As a writer, Nicholas Sparks is pretty one-dimensional. His standard story is two people meet (one of whom is probably from “the wrong side of the tracks”), they fall in love, some sort of tragedy happens, and the end result is both sad and inspiring. The Notebook could’ve been a fairly missable film when it was released, but it became a fan favorite for girlfriends and housewives everywhere, thanks to the performances of Ryan Gosling and Rachel McAdams. The Notebook is a love story, but it’s definitely one that translates much better on film than on paper.
Did you know Psycho was a book first? Alfred Hitchcock made Psycho his own when he filmed what many consider to be the granddaddy of slasher films. His film was so good that, for decades, people didn’t even realize there was a book first.
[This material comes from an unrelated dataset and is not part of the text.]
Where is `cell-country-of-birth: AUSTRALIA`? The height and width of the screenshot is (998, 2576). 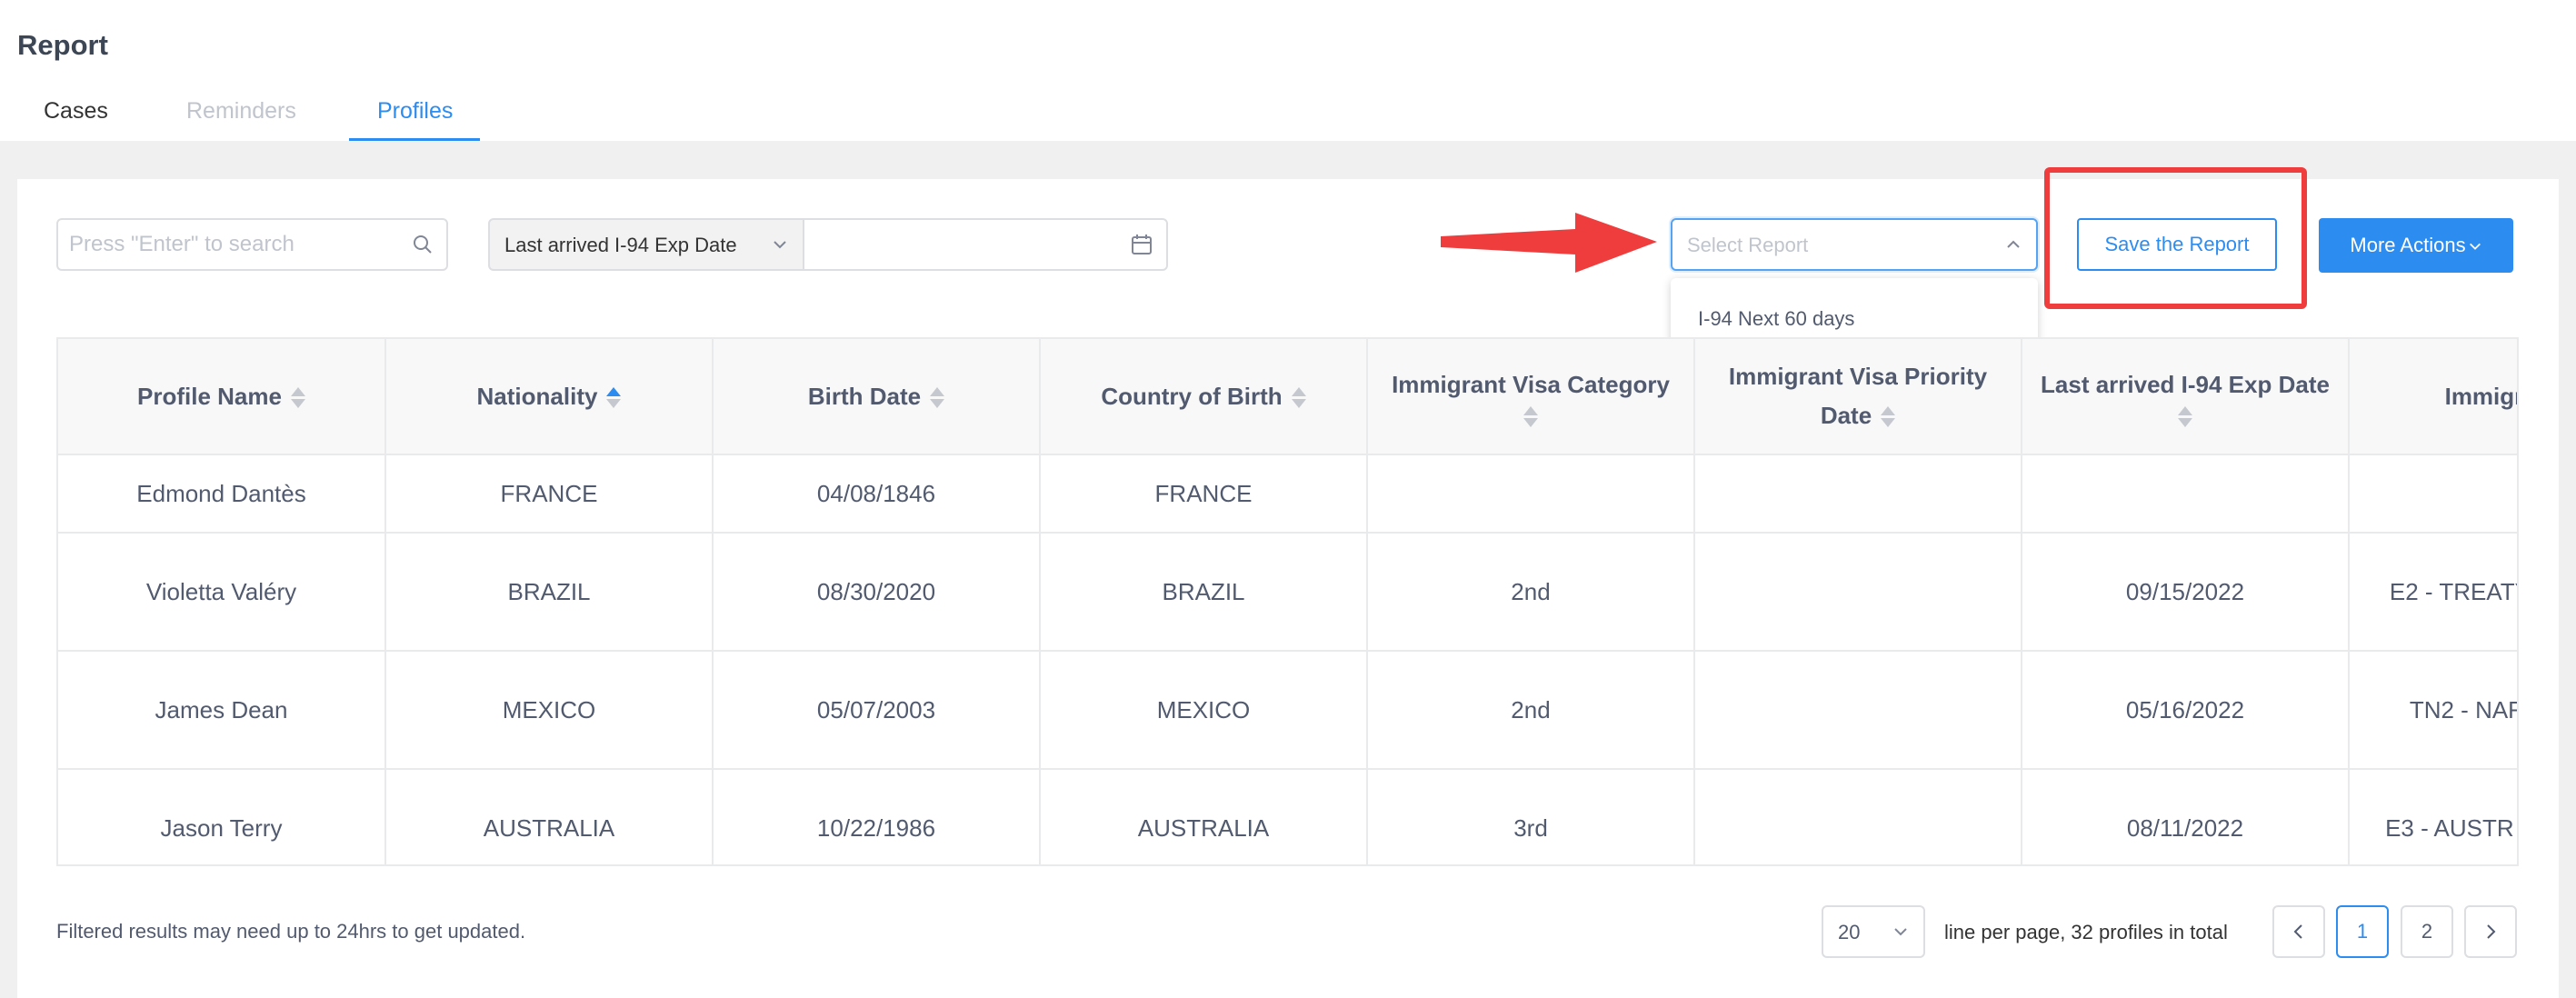
cell-country-of-birth: AUSTRALIA is located at coordinates (1204, 817).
By the time they did realize it, though, they already knew the ending, so reading it became sort of pointless.
‘To Kill a Mockingbird’
To Kill a Mockingbird told the story of Scout Finch, her brother Jem, and their father Atticus. Seriously. Dude’s name was Atticus Finch. Can you get much cooler than that? You can’t. While Scout and Jem are spying on their mysterious neighbor, Boo Radley, Atticus takes on the case of a black man accused of raping a white woman. When the book and movie came out, Atticus was everything that men wanted to be. Often times, the character that we imagine while reading is vastly superior to whoever Hollywood casts as the movie version. In this case, Gregory Peck exceeded even our wildest imaginations. His look, his body language, and his acting was all perfect. Gregory Peck, for our money, is Atticus Finch and To Kill a Mockingbird is one of the best adaptations ever. Case closed.
‘Gone with the Wind’
“Frankly my dear, I don’t give a damn.” Luckily, readers of Gone with the Wind certainly did, which is why, 80 years later, it’s still regarded as a classic. Many people don’t even realize it was a book first! So perfect was the chemistry between Vivien Leigh as Scarlett O’Hara and Clark Gable as Rhett Butler.